Assuming achievement of current 2015 volume and cost
estimates, consolidated site production and delivery costs are
expected to average $1.81 per pound of copper for 2015. Refer to
“Operations — Unit Net Cash Costs“ for further discussion of
unit net cash costs associated with our operating divisions, and
to “Product Revenues and Production Costs“ for reconciliations
of per pound costs by operating division to production and
delivery costs applicable to sales reported in our consolidated
financial statements.
Our copper mining operations require significant energy,
principally diesel, electricity, coal and natural gas, most of which
is obtained from third parties under long-term contracts. Energy
costs approximated 20 percent of our consolidated copper
production costs in 2014, including purchases of approximately
250 million gallons of diesel fuel; 7,600 gigawatt hours of
electricity at our North America, South America and Africa copper
mining operations (we generate all of our power at our Indonesia
mining operation); 600 thousand metric tons of coal for our coal
power plant in Indonesia; and 1 MMBtu of natural gas at certain of
our North America mines. Based on current cost estimates, we
estimate energy will approximate 16 percent of our consolidated
copper production costs for 2015.
Oil and Gas Production Costs per BOE
Production costs for our oil and gas operations primarily include
costs incurred to operate and maintain wells and related
equipment and facilities, such as lease operating expenses, steam
gas costs, electricity, production and ad valorem taxes, and
gathering and transportation expenses. Cash production costs for
our oil and gas operations of $20.08 per BOE were higher than
$17.14 per BOE for the seven-month period from June 1, 2013, to
December 31, 2013, primarily reflecting the sale of lower cost
Eagle Ford properties in June 2014 and higher operating costs in
California and the GOM.
Assuming achievement of current volume and cost estimates
for 2015, cash production costs are expected to approximate
$18 per BOE for the year 2015. Refer to “Operations“ for further
discussion of cash production costs at our oil and gas operations.

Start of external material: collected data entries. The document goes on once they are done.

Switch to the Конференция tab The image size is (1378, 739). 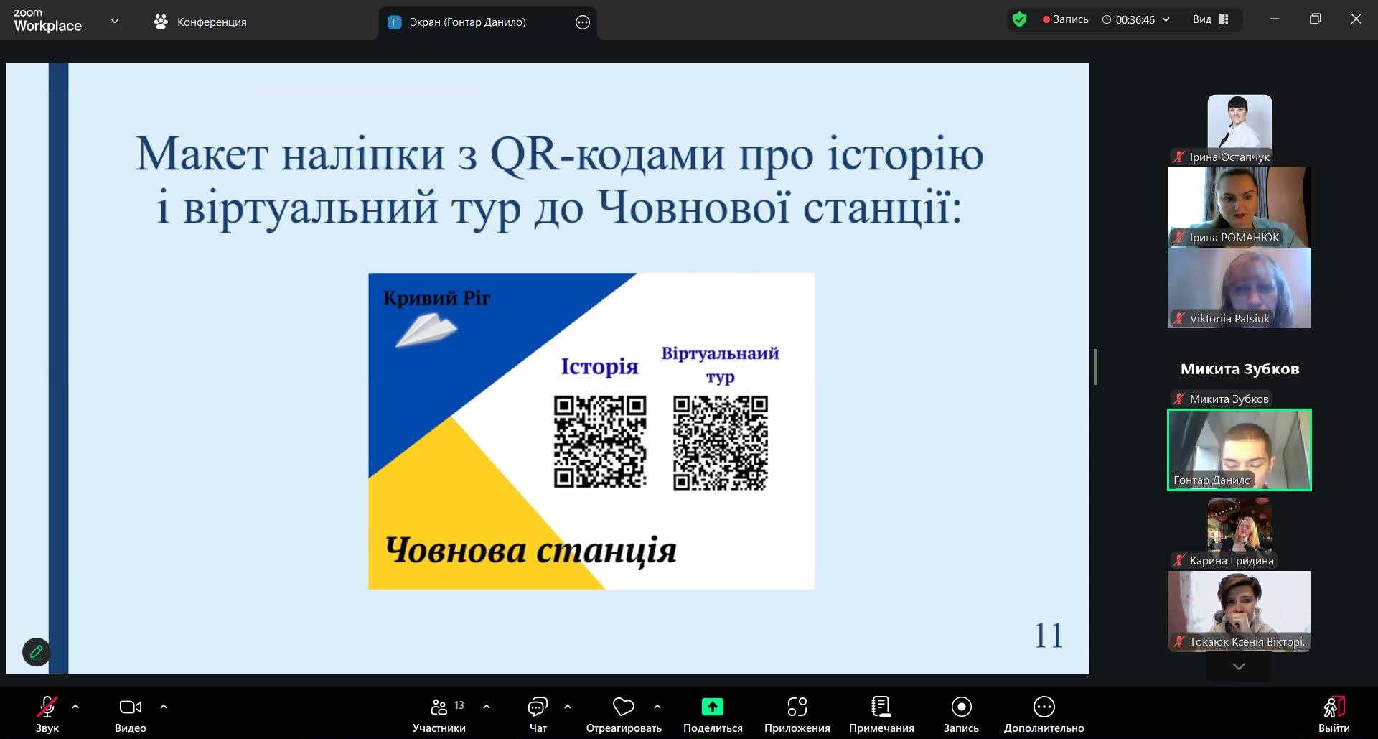[x=200, y=22]
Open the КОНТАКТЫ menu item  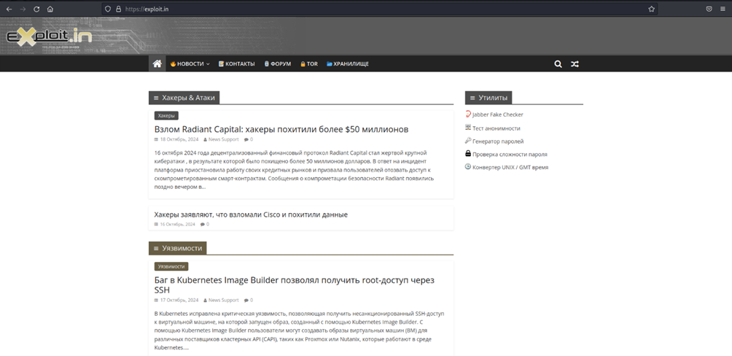[x=236, y=64]
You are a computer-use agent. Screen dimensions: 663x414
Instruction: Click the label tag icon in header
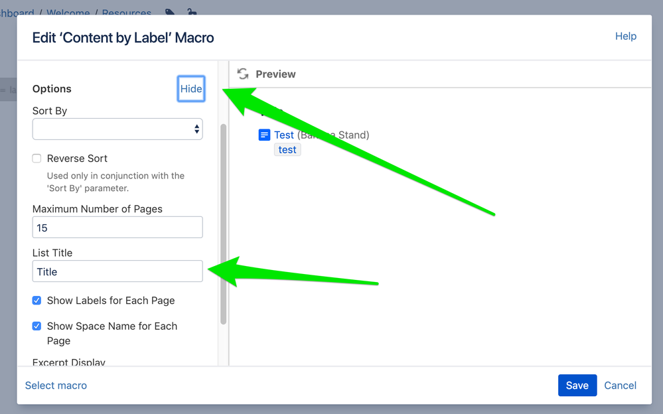click(x=170, y=12)
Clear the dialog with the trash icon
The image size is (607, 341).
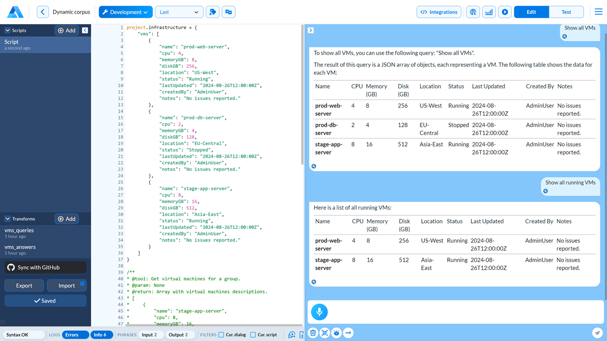pos(313,333)
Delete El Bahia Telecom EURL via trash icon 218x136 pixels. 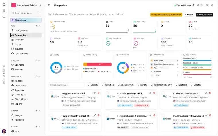[x=154, y=93]
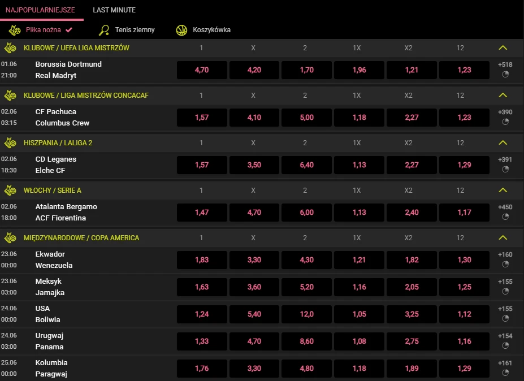Open the Meksyk vs Jamajka match details
Screen dimensions: 524x381
click(x=50, y=287)
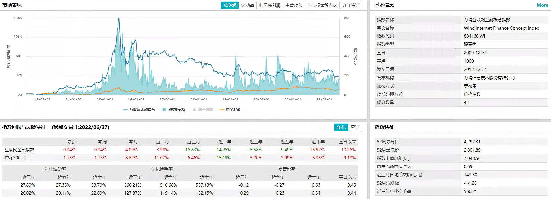Click the 万得信息技术股份有限公司 publisher name

[x=489, y=78]
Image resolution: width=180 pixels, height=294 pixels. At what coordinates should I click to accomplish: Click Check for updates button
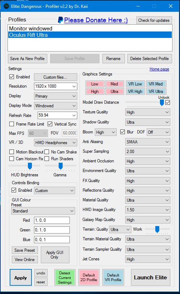click(154, 20)
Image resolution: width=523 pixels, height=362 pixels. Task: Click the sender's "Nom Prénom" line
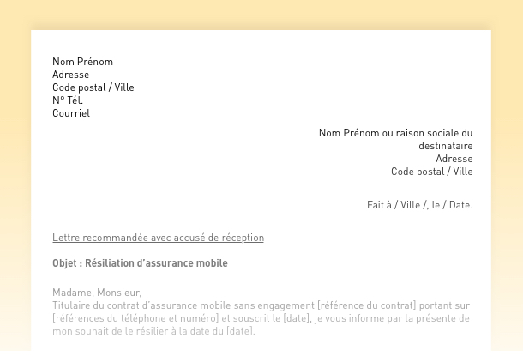(82, 62)
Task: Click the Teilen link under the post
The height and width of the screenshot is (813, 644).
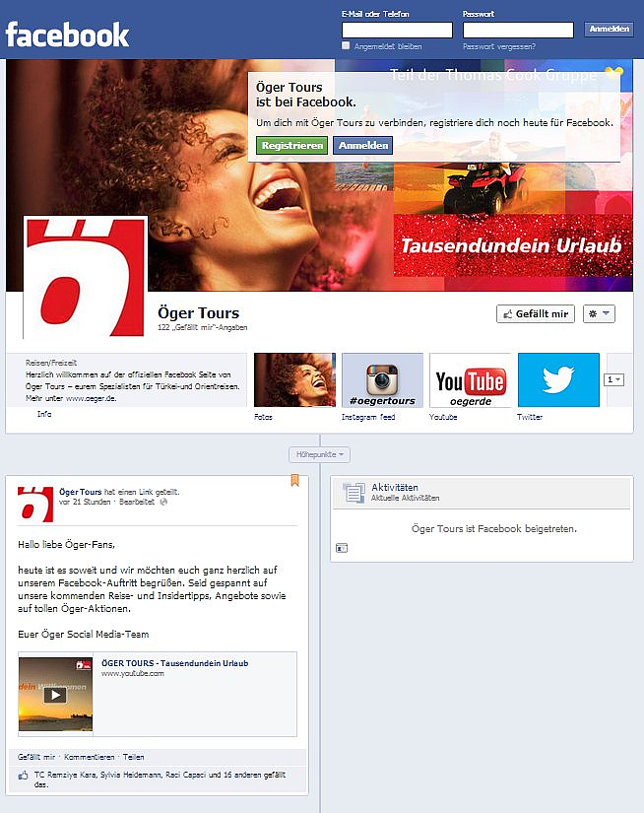Action: 133,757
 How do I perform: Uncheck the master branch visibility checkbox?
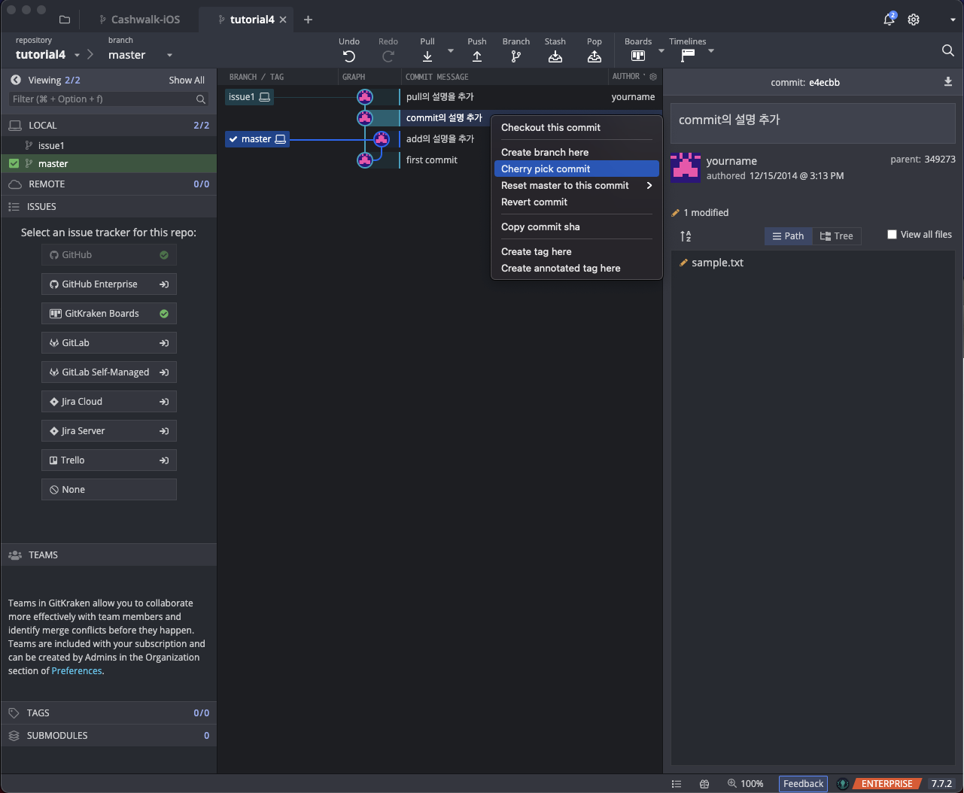click(14, 163)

Depreciation, Depletion and Amortization
Depreciation will vary under the UOP method as a result of
changes in sales volumes and the related UOP rates at our mining
and oil and gas operations. Consolidated depreciation, depletion
and amortization (DD&A) totaled $3.9 billion in 2014, $2.8 billion
in 2013 and $1.2 billion in 2012. Higher DD&A in 2014 was
primarily associated with a full year of expense for oil and gas
operations ($2.3 billion in 2014, compared with $1.4 billion for the
seven-month period from June 1, 2013, to December 31, 2013).
Higher DD&A in 2013, compared with 2012, primarily reected the
seven months of expense from our acquired oil and gas
operations, and asset additions and higher production at our
mining operations.
Impairment of Oil and Gas Properties
Under the full cost accounting rules, a “ceiling test“ is conducted
each quarter to review the carrying value of the oil and gas
properties for impairment. At September 30, 2014, and
December 31, 2014, net capitalized costs with respect to
FM O&G’s proved U.S. oil and gas properties exceeded the
related ceiling limitation, which resulted in the recognition of
impairment charges totaling $3.7 billion in 2014. Refer to Note 1
and “Critical Accounting Estimates — Impairment of Oil and Gas
Properties“ for further discussion.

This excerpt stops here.